The request:
Copy the lines word for word, starting with the line that contains "At what coordinates should I click to accomplish: Click" and going on through the last line below.

Entries supplied:

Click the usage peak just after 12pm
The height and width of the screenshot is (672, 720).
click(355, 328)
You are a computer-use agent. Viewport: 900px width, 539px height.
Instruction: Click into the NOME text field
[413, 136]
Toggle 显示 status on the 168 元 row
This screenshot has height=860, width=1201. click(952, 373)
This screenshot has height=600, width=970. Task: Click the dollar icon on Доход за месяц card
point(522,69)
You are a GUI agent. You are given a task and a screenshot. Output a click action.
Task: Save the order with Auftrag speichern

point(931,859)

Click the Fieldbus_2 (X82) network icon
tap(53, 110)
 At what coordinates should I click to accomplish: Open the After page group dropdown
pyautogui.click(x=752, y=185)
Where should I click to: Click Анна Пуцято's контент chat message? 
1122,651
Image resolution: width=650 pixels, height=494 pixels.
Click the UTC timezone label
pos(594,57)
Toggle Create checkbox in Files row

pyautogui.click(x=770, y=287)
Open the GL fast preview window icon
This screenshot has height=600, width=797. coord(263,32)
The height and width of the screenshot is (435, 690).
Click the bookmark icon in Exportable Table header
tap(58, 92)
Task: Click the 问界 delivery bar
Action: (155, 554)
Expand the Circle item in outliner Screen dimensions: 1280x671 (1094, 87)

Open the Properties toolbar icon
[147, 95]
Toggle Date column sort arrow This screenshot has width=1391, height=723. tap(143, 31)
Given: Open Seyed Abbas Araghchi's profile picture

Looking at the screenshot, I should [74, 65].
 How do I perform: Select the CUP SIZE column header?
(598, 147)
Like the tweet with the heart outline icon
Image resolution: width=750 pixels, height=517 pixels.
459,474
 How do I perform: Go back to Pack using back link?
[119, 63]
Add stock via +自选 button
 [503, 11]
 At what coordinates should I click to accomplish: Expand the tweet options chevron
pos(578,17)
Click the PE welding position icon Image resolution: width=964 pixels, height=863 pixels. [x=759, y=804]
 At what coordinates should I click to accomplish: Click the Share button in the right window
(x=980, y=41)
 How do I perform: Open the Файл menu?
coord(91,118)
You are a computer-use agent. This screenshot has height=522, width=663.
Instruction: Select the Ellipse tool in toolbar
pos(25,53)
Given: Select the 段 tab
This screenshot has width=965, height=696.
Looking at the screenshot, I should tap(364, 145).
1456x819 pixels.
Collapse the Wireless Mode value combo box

Answer for the task:
 At what coordinates should I click to accomplish: Click the Share button in the right window
(x=980, y=41)
 How do I perform: Open the Файл menu?
coord(91,118)
You are a computer-use agent. This screenshot has height=522, width=663.
Instruction: Select the Ellipse tool in toolbar
pos(25,53)
Given: Select the 段 tab
This screenshot has width=965, height=696.
Looking at the screenshot, I should tap(364, 145).
1456x819 pixels.
Collapse the Wireless Mode value combo box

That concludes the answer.